Nettie Florence Keller (18 March 1875 - 15 January 1974) was an American doctor, social reformer, feminist, prohibitionist and early vegan. Keller was a member of the Seventh-day Adventist Church. She was born in Carthage, Missouri, United States.

==Biography==
Nettie Florence Armstrong was born in Carthage, Missouri, on March 18, 1875. Her family later moved to Arkansas, before settling in Washington, where she studied at Walla Walla College, which her father helped construct.

She later studied medicine at the American Medical Missionary College in Battle Creek, Michigan, where she met Māui Pōmare and her future husband Peter Martin Keller. Peter Keller went to Australia to work on behalf of the Seventh Day Adventist Church. Florence graduated in 1900 and later joined Peter, becoming the first Seventh Day Adventist female doctor to be sent overseas. The couple married in Christchurch, New Zealand on 13 August 1901. When Seventh Day Adventist medical institutions in Australia became overstaffed, the General Conference asked the Kellers to make room for the older doctors by entering private practice. The Kellers worked as locums in various parts of Australia, then moved to Huntly, New Zealand, in 1903. In 1906 the couple returned to Washington to ensure American citizenship for their daughter Frances, their only child.

Later they set up in private practice in Auckland.
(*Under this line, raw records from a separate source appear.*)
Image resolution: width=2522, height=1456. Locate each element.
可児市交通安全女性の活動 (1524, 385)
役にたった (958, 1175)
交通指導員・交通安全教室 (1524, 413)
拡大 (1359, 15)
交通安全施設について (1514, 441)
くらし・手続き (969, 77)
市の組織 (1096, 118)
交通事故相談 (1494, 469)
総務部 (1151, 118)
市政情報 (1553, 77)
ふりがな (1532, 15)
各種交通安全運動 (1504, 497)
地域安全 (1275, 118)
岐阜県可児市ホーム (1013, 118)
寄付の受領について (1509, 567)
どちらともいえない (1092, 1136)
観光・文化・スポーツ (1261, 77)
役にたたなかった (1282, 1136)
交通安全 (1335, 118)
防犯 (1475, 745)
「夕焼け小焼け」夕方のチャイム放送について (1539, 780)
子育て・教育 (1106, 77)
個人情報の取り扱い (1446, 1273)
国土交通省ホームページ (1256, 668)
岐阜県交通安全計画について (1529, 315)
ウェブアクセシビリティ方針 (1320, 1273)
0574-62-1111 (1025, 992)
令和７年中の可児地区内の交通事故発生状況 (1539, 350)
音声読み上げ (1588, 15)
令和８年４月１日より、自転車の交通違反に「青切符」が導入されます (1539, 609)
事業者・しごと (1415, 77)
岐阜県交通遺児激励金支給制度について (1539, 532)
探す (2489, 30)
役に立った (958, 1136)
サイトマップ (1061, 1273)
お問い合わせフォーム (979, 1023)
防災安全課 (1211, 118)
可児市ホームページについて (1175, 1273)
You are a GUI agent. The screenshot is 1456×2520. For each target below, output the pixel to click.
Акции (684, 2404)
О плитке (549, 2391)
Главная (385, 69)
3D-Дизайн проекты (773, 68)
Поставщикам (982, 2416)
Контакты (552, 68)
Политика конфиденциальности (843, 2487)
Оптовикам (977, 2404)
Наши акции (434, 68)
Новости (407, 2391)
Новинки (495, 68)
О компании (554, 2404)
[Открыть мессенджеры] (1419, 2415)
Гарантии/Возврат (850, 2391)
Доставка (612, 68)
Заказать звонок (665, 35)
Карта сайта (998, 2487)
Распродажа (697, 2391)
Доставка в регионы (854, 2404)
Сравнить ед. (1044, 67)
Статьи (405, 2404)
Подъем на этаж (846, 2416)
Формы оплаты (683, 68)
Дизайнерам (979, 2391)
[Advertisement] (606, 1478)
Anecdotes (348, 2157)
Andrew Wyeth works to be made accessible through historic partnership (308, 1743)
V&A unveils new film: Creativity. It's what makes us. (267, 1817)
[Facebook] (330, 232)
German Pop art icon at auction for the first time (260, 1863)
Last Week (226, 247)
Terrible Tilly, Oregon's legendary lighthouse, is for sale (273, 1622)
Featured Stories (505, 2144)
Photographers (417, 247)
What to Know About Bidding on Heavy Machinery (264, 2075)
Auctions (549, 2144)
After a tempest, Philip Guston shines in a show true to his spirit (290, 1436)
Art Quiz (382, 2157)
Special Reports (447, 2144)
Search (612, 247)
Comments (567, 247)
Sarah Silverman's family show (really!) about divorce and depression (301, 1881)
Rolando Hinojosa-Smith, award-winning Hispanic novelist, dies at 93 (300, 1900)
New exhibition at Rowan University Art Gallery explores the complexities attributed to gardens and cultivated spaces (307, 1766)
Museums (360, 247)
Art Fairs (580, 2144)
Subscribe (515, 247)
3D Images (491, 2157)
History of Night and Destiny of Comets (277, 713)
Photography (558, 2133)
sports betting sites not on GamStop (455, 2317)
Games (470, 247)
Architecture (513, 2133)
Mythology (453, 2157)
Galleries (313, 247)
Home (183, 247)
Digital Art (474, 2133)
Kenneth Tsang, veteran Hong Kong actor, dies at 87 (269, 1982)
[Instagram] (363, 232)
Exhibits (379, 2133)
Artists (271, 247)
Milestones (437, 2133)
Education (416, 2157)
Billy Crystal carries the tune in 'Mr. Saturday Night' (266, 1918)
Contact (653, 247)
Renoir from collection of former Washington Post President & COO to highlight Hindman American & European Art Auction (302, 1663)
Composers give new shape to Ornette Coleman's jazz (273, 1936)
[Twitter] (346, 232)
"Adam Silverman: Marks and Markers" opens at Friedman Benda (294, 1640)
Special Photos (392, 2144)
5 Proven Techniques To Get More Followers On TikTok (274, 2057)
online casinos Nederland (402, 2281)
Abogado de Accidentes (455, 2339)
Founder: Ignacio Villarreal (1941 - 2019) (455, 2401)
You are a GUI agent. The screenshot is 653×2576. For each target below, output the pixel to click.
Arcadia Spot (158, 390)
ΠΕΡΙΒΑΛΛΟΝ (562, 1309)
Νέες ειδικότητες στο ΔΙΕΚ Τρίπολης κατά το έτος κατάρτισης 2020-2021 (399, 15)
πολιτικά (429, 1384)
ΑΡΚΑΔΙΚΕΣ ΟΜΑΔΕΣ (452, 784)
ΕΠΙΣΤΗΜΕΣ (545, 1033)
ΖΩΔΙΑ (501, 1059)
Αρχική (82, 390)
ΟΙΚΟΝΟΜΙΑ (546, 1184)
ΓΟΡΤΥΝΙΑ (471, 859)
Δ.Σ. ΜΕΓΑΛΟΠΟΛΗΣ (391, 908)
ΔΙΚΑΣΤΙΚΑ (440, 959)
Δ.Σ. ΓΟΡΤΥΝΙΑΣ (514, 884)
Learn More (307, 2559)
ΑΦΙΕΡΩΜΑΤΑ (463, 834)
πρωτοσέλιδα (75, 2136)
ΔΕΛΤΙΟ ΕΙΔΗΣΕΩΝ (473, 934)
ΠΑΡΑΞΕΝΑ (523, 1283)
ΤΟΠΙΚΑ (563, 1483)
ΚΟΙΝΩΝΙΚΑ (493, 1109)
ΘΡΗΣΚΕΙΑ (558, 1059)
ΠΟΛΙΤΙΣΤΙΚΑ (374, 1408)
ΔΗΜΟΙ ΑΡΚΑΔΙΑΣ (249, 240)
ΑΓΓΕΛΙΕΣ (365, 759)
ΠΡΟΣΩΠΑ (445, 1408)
While in New Zealand Florence Keller became an outspoken campaigner for many health-related issues including the temperance movement, the rational dress movement, improvements to prevention and treatment of tuberculosis and support of sunbathing as a healthy activity. She was invited to join the faculty at the Auckland University College and taught hygiene and health principles. Keller was also appointed to the Board of Governors of Auckland Hospital, a position she held from 1913–1921.

In 1913 she was elected as a member of the Auckland Hospital Board as an independent candidate. She was re-elected for three further terms on the Labour Party ticket where she "topped the poll", receiving more votes than any other candidate. Keller was instrumental in arranging an honorarium to be paid to Constance Frost, the bacteriologist at Auckland Hospital.

The Kellers returned to the United States permanently in late 1919 after about twenty years in New Zealand and worked at the College of Medical Evangelists in Los Angeles. Peter and Florence began the Departments of Obstetrics and Gynecology, respectively. In 1923, Peter Keller took over a post at the Glendale Sanitarium which he held until 1931, when he was fatally shot by an insane patient. Florence Keller remained at the College of Medical Evangelists and became emeritus professor of gynecology there in 1941.

She died soon before her 99th birthday, on January 15, 1974, in Los Angeles.

==Surgery==
A fellow of the International and American College of Surgeons, Keller was known mainly as a surgeon in the later part of her life. One notable operation quite early in her career, in 1919, was an appendectomy performed on board a ship at sea in the Pacific. The engineer's mess room was used as an operating theatre and surgical instruments were sterilised in the ship's galley. Keller was still doing surgery and seeing patients six days a week until she was 92.

==Veganism==
Keller was an early vegan who argued against vegetarians consuming dairy and egg products. She commented that "I don't allow that anybody who touches animal products at all, even eggs, butter and milk, can claim to be a vegetarian."